Reza began the project in December 2013 when he gave cameras to 20 children at the camp aged between 12 and 17. He was amazed by the results.

One photo by 11-year-old Deliar Zeynal, who Reza describes as “a little Salvador Dali”, captures a pebble that, in the words of the photojournalist “resembles a chick pea” suspended in mid-air. “I don’t know how he did it!” exclaims Reza.

Another image, taken by 12-year-old Maya Rostam during Iraq’s harsh winter, captured “the essence of photojournalism,” he says.

Maya was not one of the children originally selected to take part in the project, but for two days came to stand outside the tent where Reza ran a workshop to help the youngsters learn how to use the cameras. Finally, he gave her a camera and told her to come back the next morning with some shots.

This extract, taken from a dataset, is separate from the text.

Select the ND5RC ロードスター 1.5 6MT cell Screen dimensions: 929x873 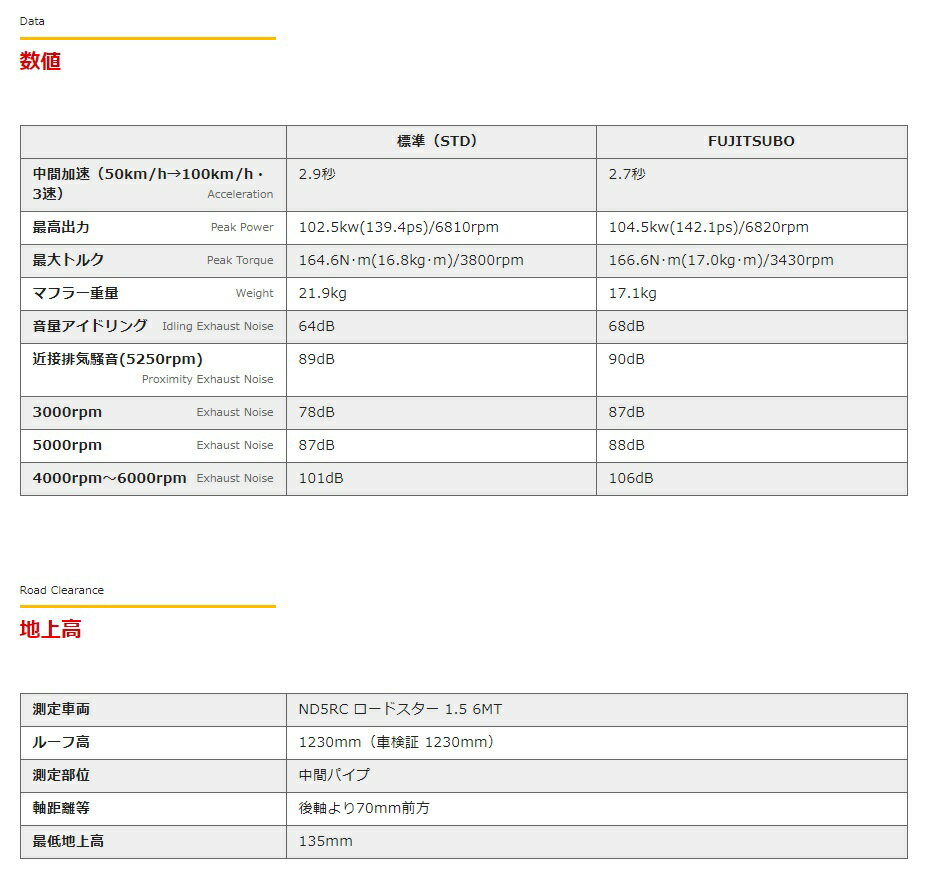[x=400, y=709]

He was disappointed when she did not show up the next day. But Maya did finally appear and, without saying a word, handed Reza the camera. On the digital display, he saw a simple image of a pair of worn-out shoes covered in frost.

“My shoes were frozen, I had to wait before I could put them on,” Maya whispered.

“I had never been so touched by the symbolic power of an image,” says Reza.

 Universal Language

Reza hopes that the project has helped give the children the means to tell their story to the world through their own eyes.

“When I start a workshop, I used to say to my students that I’m not there to teach them photography but to give them a tool that will allow them to tell the world, in a universal language, their desires, their dreams, their lives,” he says.

Their touching images may also help highlight the plight of refugees at a time when the number of displaced peoples throughout the world is at a record high – 60 million according to UN figures.

“The world is a small village where we are all connected to each other,” says Reza.

 “A Dream of Humanity” runs at the Berges de Seine in Paris until October 2015.